What policy will you help pass? Decide on your goal, identify your targets, and plan how you will influence them.
- GOAL: What will you achieve and by when? Example: You will pass an ordinance in the city of Sunnyville banning single- use expanded polystyrene foam containers and cups on city property by the end of 2020.
- Who are your targets (decision makers)? (example: Mayor Smith and Councilmember Jones).
- How will you influence them?
- Schedule meetings to educate and make a proposal with the Sustainability Board or city commissioner/mayor.
- Offer suggestions for alternatives to single-use plastics and show them ordinances passed in other municipalities.
- Additional pressure may be needed. Team up with other concerned citizens in your area. Organize residents, student clubs, organizations, neighborhood associations, and influential community leaders to write letters of support and make citizen comments at city meetings. There is power in numbers!
- You may need to start a petition and/or get some media attention through an opinion piece or a local news story. (Petitions are useful if they are signed by constituents in that elected official’s district. They care about voters). Perhaps you can begin a facebook page or group to build support for your campaign. (Example: a Plastic Free Sunnyville facebook page)
- You may need to ask your city if they have a Climate Action Plan. Ask if plastic waste reduction could be added as a goal on that Climate Action Plan.
You will need a majority of councilmembers to state their support for an ordinance before bringing an ordinance for a vote.
Usually, an ordinance requires more than one reading before it becomes a law. Plan to attend both readings to make sure that the ordinance passes.

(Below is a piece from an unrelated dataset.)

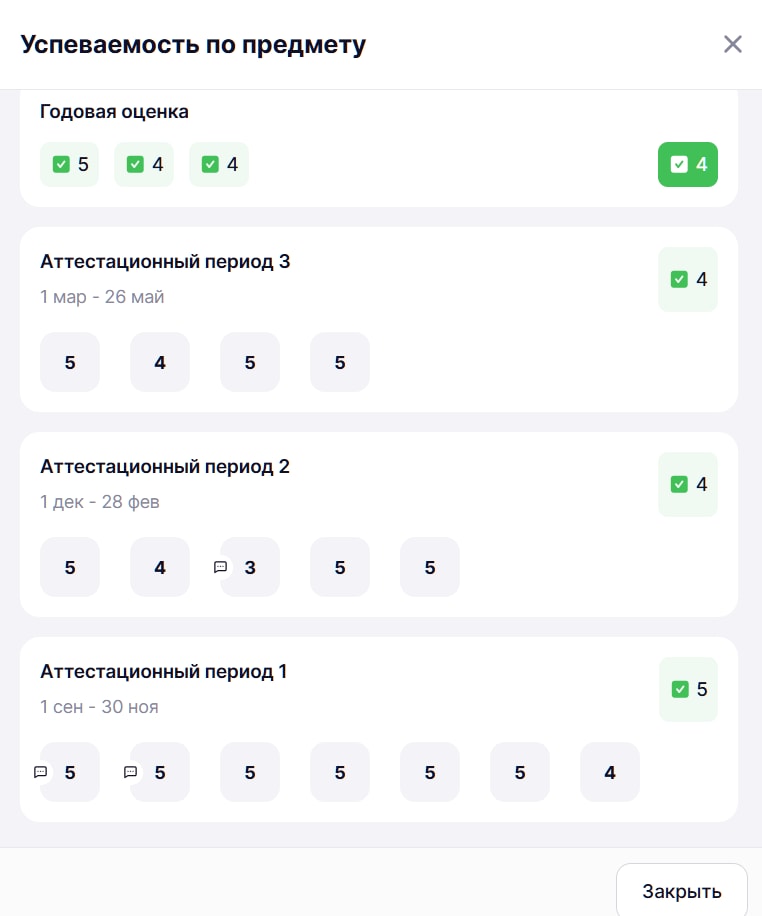This screenshot has height=916, width=762.
Task: Click the last grade 5 in period 2
Action: 430,567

Materials and data you may need to influence your targets:
- Fact sheets and presentation presenting the problem and solution
- Testimonials from business owners, stating their support
- Examples of ordinances from other Florida cities/counties
- Florida’s plastics preemption language
- Guide for examples of plastic free alternatives
What’s the difference between a tactic and a campaign?
A campaign is when you work together in an organized and active way toward a particular goal. You have a specific objective you are trying to reach by a certain date.
Tactics are actions, programs, and strategies to achieve your goal.
Educating and creating awareness is not a campaign. There is no clear goal. It is an ongoing program. Education and awareness is a tactic that can be used to achieve your campaign goal. (For example, you will begin educating and raising awareness among faculty and students at Sunnyville University in order to help achieve a goal of getting the President of the University to sign a Campus Plastic Free Pledge by the end of 2021.)
Promoting a voluntary plastic free restaurant program is an ongoing program, not a campaign. Plastic free restaurants could be used to help achieve your campaign goal. (For example, you will successfully convince 50 local restaurant owners to join a plastic free restaurant program and then use that business support (and the community’s enthusiasm for that program) to convince the mayor of Sunnyville to pass a plastics ordinance by Earth Day 2021).